[Entries from a dataset]

-*-

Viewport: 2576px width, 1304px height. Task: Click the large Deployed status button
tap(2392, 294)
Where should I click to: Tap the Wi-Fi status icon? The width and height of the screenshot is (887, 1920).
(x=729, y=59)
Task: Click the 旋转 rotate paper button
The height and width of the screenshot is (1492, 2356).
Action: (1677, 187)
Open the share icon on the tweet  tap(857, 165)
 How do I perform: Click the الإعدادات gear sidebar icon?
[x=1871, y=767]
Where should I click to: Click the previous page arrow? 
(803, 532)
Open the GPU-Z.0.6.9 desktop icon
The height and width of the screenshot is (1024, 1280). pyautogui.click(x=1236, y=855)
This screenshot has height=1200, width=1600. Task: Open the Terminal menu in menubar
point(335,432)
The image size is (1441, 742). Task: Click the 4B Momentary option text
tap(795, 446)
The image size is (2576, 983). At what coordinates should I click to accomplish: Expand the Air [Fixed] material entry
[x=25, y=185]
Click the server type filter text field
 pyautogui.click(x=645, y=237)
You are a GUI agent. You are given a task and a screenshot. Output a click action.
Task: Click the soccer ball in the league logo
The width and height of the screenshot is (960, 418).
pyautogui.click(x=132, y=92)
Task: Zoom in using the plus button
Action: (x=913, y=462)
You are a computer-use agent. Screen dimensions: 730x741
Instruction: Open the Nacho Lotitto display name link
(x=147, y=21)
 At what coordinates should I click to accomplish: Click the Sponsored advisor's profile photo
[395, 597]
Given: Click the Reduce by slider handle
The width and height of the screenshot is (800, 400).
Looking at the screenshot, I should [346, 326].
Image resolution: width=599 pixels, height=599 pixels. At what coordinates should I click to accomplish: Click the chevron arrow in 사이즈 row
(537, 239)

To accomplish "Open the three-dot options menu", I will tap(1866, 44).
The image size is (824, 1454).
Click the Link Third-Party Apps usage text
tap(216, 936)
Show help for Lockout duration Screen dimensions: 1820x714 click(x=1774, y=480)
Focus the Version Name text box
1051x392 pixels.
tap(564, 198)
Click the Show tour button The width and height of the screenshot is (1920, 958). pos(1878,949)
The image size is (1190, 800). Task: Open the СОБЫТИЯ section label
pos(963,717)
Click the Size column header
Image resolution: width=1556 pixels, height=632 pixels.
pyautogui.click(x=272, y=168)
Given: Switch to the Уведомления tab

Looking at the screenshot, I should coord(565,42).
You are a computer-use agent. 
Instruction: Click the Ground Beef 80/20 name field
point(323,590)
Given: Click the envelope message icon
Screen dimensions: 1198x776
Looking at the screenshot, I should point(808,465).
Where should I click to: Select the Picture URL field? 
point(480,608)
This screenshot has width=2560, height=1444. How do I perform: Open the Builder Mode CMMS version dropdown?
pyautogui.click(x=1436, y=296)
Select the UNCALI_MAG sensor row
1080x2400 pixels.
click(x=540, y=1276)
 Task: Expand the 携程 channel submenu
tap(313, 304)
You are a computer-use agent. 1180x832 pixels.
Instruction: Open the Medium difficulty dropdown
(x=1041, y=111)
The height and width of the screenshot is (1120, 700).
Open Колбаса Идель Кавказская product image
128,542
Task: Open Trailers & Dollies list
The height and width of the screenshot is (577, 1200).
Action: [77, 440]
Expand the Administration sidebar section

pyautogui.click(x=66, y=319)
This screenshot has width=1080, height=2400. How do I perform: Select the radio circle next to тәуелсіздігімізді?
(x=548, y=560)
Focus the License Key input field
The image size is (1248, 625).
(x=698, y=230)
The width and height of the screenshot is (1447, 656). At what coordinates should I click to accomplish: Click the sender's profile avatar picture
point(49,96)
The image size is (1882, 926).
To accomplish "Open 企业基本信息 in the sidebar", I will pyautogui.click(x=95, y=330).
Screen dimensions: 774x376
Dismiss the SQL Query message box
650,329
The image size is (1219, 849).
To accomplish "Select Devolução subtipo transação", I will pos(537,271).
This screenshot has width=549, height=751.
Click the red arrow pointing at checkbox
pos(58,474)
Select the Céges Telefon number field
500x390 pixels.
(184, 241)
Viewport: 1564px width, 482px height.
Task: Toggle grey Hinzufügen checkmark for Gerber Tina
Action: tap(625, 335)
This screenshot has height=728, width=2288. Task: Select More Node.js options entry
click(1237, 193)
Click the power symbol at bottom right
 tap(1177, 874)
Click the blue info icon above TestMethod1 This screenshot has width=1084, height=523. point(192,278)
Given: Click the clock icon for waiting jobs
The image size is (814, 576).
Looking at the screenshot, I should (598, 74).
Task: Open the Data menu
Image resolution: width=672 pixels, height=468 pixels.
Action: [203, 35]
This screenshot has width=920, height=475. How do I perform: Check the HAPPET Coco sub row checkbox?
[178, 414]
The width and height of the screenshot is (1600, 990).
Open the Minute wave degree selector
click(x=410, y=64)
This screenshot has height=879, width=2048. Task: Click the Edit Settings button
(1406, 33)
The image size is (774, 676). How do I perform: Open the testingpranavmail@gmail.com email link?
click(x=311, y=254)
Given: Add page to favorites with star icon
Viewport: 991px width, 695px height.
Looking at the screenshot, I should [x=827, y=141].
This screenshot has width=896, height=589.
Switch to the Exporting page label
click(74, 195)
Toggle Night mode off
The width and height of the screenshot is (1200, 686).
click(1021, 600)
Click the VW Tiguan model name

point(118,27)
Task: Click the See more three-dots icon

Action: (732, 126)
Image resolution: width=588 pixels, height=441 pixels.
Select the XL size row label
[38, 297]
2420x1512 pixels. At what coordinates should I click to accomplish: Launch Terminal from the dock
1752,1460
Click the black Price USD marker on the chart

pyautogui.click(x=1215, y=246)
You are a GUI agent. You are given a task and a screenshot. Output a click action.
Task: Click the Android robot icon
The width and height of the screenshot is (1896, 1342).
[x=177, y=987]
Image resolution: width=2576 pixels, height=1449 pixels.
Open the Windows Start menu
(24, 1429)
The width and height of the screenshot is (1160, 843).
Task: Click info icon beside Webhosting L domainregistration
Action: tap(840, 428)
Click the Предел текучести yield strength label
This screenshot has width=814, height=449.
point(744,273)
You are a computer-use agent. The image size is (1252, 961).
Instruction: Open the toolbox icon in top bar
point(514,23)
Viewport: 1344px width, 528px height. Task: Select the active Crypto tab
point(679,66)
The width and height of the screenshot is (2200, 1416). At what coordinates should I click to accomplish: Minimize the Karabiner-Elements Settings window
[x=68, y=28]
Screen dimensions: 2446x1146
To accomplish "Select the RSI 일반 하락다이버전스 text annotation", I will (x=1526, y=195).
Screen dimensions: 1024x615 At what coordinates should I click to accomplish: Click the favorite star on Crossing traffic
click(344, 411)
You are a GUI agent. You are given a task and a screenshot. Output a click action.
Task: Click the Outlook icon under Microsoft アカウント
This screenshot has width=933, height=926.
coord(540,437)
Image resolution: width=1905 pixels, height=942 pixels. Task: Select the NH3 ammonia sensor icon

-*-

### Task
Please pull out each line above that contains the string "sidebar".

### Result
 How do I perform: Click the الإعدادات gear sidebar icon?
Expand the Administration sidebar section
To accomplish "Open 企业基本信息 in the sidebar", I will pyautogui.click(x=95, y=330).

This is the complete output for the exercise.